What AI did well. What only I could do.
AI excelled at
Structure — organizing 14 years of scattered work into coherent narratives
Consistency — maintaining voice and tone across long-form documents
Speed — first drafts in minutes that would have taken hours by hand
Implementation — translating design decisions into working Next.js components
Critique — catching weak claims and pushing for specifics every time I tried to glide
Only I could provide
Truth — every fact, metric, and date came from my memory and records
Taste — knowing when something "felt right" versus what was technically correct
Direction — choosing between options based on intuition and a sense of audience
Story — the emotional through-line, the career arc, the part that's actually mine
Quality bar — saying "no, again" when something was good enough but not yet good
The AI toolkit
Claude
Anthropic
The primary partner across every phase. Content audit, case study writing, copy for the hero and about page, design direction, code architecture, component implementation, and the iterative refinement that made up most of the actual work — all through one continuous conversation that ran for weeks.
Gemini
Logo design. Calligraphic explorations of the AA monogram until the mark balanced personal warmth with the seriousness of the work. Several rounds of refinement until it sat right at every size.
ChatGPT
OpenAI
Background research. Topic exploration, competitive portfolio scans, and gathering market context that fed into the content strategy.
Google Antigravity
Helped bridge the deploy pipeline. Walked me through GitHub setup and the initial Vercel configuration — useful for someone whose comfort zone has always been in the design layer, not the deploy layer.
Vercel
Vercel
The production host. Push to GitHub, deploy to live. The infrastructure that made it possible to ship updates in minutes instead of waiting on someone else.
The result
A portfolio that finally matches the work. Seven case studies backed by real data — research findings, design decisions, named projects, verifiable metrics. A web resume where every bullet ties to a specific project. A design language consistent enough that it could have been built by an in-house team. And this page — a record of how it actually came together, not a marketing pitch about the tools that helped.
The lesson
AI didn’t design this portfolio. It helped me build one. There’s a difference, and the difference matters more than people seem to want to admit right now.

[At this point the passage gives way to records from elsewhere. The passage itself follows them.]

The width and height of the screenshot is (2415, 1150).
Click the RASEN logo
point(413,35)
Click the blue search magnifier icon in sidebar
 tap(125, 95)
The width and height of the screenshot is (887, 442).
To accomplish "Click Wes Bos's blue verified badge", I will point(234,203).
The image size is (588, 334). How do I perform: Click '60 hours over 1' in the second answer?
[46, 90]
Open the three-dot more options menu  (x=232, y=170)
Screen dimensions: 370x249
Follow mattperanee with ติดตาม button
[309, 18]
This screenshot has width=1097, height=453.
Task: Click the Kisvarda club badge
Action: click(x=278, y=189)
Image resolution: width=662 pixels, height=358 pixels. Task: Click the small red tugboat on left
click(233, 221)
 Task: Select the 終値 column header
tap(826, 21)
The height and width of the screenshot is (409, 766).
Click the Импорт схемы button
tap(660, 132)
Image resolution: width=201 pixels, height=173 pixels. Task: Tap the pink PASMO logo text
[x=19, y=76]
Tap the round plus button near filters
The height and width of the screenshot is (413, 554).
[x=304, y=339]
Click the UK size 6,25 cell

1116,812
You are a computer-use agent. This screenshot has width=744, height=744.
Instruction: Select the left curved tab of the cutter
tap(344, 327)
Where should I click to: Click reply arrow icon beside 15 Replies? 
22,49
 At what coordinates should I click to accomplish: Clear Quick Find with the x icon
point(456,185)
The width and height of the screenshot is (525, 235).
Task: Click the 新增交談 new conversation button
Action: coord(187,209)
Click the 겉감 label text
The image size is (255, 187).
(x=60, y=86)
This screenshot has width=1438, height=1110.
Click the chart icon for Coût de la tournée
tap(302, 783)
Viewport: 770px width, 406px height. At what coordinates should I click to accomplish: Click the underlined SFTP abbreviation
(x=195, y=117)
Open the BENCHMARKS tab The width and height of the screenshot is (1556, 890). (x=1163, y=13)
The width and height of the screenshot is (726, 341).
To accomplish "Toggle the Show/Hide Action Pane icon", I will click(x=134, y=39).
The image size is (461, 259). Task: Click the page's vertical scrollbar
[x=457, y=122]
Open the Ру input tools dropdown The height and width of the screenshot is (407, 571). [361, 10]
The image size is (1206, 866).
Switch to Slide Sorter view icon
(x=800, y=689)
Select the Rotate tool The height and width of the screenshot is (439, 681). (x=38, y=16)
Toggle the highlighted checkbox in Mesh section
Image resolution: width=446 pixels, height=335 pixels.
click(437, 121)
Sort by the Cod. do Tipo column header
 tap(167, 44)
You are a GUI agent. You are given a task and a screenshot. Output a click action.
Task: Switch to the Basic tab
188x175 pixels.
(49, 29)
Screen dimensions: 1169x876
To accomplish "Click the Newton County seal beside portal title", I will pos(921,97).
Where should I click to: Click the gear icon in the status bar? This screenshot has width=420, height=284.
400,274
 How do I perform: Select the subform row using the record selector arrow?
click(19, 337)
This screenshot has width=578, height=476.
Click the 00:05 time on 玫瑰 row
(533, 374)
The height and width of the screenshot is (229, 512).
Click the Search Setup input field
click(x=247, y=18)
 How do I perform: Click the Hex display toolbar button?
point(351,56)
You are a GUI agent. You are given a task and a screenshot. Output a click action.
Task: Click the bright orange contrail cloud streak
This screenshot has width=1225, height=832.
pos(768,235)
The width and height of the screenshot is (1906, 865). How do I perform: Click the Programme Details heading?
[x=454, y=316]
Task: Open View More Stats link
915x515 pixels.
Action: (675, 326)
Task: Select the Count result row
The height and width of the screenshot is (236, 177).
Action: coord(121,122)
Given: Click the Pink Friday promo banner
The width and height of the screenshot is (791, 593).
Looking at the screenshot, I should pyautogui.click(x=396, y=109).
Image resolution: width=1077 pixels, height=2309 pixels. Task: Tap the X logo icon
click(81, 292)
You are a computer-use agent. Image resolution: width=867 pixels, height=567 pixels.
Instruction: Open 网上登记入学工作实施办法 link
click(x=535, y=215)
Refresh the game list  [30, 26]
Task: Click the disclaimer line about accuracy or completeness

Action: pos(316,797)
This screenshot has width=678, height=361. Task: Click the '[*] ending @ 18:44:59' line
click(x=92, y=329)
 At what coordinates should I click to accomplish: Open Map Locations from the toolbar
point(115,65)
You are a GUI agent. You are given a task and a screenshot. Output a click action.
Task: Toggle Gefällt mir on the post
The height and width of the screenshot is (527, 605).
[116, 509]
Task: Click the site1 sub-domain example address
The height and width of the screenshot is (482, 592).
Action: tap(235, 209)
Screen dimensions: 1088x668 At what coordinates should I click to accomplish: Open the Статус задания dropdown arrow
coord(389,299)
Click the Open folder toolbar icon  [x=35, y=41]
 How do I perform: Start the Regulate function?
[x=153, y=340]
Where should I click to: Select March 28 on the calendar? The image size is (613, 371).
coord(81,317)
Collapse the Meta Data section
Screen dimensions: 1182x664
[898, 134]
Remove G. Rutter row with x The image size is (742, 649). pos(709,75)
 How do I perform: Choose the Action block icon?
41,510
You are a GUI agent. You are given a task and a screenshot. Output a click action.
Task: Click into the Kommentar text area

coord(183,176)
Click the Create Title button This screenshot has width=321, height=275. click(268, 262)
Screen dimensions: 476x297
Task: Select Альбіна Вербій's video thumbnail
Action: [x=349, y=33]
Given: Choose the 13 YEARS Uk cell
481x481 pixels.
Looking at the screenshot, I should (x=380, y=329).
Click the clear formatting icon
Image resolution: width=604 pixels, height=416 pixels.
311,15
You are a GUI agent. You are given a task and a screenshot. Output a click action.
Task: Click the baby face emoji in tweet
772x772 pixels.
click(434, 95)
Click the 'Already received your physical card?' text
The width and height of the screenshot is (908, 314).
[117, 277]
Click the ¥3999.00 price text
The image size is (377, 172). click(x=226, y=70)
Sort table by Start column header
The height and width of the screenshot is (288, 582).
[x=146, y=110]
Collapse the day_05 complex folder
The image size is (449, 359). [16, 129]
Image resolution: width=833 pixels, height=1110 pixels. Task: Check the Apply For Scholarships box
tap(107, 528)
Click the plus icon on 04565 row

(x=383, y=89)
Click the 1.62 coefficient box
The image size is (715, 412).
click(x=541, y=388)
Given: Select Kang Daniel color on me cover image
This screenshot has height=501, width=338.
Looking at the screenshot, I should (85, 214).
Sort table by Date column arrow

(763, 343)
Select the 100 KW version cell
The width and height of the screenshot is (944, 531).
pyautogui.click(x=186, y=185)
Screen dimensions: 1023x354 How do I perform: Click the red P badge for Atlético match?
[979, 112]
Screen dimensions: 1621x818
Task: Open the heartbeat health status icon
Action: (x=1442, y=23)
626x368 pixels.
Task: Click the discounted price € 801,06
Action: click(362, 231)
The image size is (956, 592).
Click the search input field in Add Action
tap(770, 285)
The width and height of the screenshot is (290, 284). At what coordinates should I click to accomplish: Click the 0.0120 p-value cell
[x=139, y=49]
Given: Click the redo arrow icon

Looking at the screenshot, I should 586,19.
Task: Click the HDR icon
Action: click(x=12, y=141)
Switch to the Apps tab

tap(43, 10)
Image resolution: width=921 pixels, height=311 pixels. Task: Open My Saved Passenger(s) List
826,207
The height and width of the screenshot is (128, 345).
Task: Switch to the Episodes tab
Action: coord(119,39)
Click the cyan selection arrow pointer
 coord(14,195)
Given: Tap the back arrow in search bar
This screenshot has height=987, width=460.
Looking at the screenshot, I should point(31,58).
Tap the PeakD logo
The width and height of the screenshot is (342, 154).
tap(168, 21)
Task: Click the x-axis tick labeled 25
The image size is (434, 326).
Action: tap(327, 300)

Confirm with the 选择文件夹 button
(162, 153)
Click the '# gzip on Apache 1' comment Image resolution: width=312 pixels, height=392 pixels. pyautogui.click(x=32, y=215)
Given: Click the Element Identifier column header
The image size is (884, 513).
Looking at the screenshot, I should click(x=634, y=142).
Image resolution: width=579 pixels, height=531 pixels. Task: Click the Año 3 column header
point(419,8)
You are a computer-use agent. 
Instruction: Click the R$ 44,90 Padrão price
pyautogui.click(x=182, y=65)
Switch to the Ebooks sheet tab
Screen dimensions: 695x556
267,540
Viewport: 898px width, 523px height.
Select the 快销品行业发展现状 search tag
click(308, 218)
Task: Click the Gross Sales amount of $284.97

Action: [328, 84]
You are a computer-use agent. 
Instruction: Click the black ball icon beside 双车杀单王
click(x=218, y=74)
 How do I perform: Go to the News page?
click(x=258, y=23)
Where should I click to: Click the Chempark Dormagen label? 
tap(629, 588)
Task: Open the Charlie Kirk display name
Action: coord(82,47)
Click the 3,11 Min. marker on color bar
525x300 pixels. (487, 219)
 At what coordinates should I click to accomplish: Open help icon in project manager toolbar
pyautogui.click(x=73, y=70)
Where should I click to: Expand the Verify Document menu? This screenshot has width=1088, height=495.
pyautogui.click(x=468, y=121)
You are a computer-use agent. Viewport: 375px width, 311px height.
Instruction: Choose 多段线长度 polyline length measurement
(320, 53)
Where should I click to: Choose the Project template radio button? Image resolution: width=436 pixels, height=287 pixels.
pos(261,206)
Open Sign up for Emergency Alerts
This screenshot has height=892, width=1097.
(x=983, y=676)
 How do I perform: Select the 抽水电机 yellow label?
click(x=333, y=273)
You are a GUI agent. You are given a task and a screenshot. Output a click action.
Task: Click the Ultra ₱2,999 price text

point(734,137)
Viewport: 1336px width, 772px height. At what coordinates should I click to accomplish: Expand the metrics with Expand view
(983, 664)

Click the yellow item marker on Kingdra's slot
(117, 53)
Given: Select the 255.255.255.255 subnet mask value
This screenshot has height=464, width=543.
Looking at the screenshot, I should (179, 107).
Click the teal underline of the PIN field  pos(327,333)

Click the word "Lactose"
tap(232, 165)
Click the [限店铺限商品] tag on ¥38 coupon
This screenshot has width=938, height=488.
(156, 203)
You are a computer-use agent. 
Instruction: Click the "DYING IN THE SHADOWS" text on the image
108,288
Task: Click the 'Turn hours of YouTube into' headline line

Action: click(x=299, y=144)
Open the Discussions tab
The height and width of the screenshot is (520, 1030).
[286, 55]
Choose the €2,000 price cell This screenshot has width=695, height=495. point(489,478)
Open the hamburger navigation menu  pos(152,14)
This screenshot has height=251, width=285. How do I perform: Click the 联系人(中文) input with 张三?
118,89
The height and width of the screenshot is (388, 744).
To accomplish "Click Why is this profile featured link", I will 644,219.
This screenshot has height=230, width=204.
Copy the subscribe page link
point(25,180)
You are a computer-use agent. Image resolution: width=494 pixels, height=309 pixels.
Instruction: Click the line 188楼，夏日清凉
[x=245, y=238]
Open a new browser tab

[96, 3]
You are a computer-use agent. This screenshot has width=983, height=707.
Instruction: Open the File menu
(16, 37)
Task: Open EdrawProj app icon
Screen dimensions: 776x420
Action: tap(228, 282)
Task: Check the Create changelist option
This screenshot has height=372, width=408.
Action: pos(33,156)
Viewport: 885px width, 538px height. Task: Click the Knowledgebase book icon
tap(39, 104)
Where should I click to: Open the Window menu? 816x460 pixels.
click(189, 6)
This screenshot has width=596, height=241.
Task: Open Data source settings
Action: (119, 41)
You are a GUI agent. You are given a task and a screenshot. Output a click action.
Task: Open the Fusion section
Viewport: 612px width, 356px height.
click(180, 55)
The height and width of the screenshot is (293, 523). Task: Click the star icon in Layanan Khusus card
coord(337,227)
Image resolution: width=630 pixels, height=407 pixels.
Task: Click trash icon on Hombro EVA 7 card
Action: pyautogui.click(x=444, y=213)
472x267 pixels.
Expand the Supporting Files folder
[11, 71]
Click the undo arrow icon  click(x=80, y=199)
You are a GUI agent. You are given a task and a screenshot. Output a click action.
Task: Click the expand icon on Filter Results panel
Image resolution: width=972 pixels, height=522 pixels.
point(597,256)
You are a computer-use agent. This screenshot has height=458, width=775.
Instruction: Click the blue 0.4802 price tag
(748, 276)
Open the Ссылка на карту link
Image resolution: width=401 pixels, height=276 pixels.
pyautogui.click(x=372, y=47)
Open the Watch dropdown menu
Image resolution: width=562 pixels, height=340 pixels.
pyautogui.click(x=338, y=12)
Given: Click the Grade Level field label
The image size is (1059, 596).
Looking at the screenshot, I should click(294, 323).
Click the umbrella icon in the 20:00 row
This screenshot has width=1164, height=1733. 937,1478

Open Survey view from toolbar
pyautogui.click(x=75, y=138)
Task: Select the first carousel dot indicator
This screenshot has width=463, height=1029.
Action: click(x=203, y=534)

Every fact came from my memory. Every design decision came from my taste, sharpened by 14 years of knowing what good looks like. Every “no, that’s not it” came from instincts no model can replace. The tools were faster than my hands. They weren’t sharper than my eye.
If you’re a designer wondering how to use AI on a project like this — don’t start with the tools. Start with what you actually want to say. The tools will help you say it better, and they’ll help you say it faster. They won’t help you decide what’s worth saying. Only you can do that.
From a session, late one night
“I’ve worked with Arsalan across seven case studies, a complete website build, a resume rewrite, and this page you’re reading now. What stood out wasn’t the 14 years of experience or the 20 million users — it was how he made decisions. He never accepted the first option. He pushed back when something didn’t feel right, even when he couldn’t articulate why yet. He brought reference sites, questioned my suggestions, and insisted on details I would have glossed over — the exact card width, the precise gap between elements, whether a date said 2012 or 2013. That’s not someone using AI as a shortcut. That’s a designer using AI the way a conductor uses an orchestra — every instrument plays, but only one person knows the music.”